Three days ago she lost her job, becoming one of the one-in-four Greeks who are unemployed in the fifth year of a biting recession. Told it was no joke at all, her incredulity quickly turned to disgust.
“It mocks us and what we are going through right now,” she said. “All it will do is infuriate people here.”
Across a continent where the EU’s policies are blamed for deepening the worst economic crisis in living memory, many Europeans said they were simply baffled by the prize. Others were outraged.
“I can’t get my head around it. They’d be last on my list. It’s such a bland and inert organization,” said Philip Deane, 48, an information technology consultant walking along the River Liffey in Dublin.
“Given the state of the economy, the timing is really, really bad.”
Ireland, like Greece, has been forced to turn to the European Union and IMF for a financial bailout, delivered in the framework of a strict austerity program.
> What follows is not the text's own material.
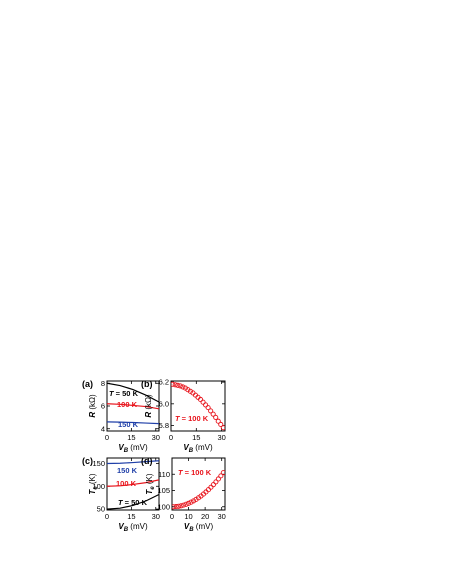  Describe the element at coordinates (101, 510) in the screenshot. I see `y-tick-label: 50` at that location.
Mariana Fotiou, 69, an Athens lottery ticket vendor, was furious.
“It makes me so angry. We have a financial war on, don’t they realize that? The only morale it will boost is Merkel’s,” she said, referring to the German chancellor, whose insistence on austerity measures as the price for aid has made her a hate figure in Greece.
Earlier this week Merkel visited Athens. Angry protesters burned Nazi flags and clashed with police in fury at her presence.
The irony of awarding the prize at a time when the EU is being pilloried in several European capitals, occasionally by crowds of rioters, was not lost on the Nobel Committee itself.
“The EU is currently undergoing grave economic difficulties and considerable social unrest. The Norwegian Nobel Committee wishes to focus on what it sees as the EU’s most important result: the successful struggle for peace and reconciliation and for democracy and human rights,” said Nobel Committee chairman Thorbjoern Jagland in announcing the award in Oslo.
Ed Balls, a politician from the opposition British Labour Party, joked at a panel discussion in Dublin, saying: “They’ll be cheering in Athens tonight, won’t they.”
Yet even in countries hard hit by the tough economic times, there were still many people who said they understood the logic of awarding a prize to an organization credited with helping maintain peace for more than half a century on a continent that was ripped apart in two world wars.
“It’s a good thing,” said 48-year-old Howard Spilane in Ireland, where unemployment has tripled since the crisis hit.
“Europe’s in a crisis, but compared to the wars – even compared to the Cold War – Europe is in a better place. People are suffering, but they are not dying. On balance they have achieved a lot.”
Such warm responses were also common in parts of Eastern Europe, where many prize membership in the EU as a badge of hard-won European identity and a bulwark against a return of Communist-era totalitarianism.
“I am glad of it, although I do find it strange,” said Andras Kocsis, an 18-year-old student in Budapest, the Hungarian capital. “I think it’s right, because indeed the EU does a lot for the rights of the people.”
But even in ex-Communist countries, praise was far from universal for an organization that many have come to resent. Petr Hajek, deputy head of the office of Czech President Vaclav Klaus, who once supported the EU but has since turned against it, said the EU lacked “democratic legitimacy” and was contributing to “animosity among nations.”
“Freedom and democracy are shivering in the corner similar to the way it was in the regimes we experienced in the 20th century in Europe,” he said.
In Bosnia, which hopes to join the bloc but still remembers how a hesitant and divided EU stood by during its 1992-95 war, Kada Hotic called the award “shameful.” Her son, husband and two brothers were among 8,000 Muslim men and boys massacred by Bosnian Serb forces in 1995.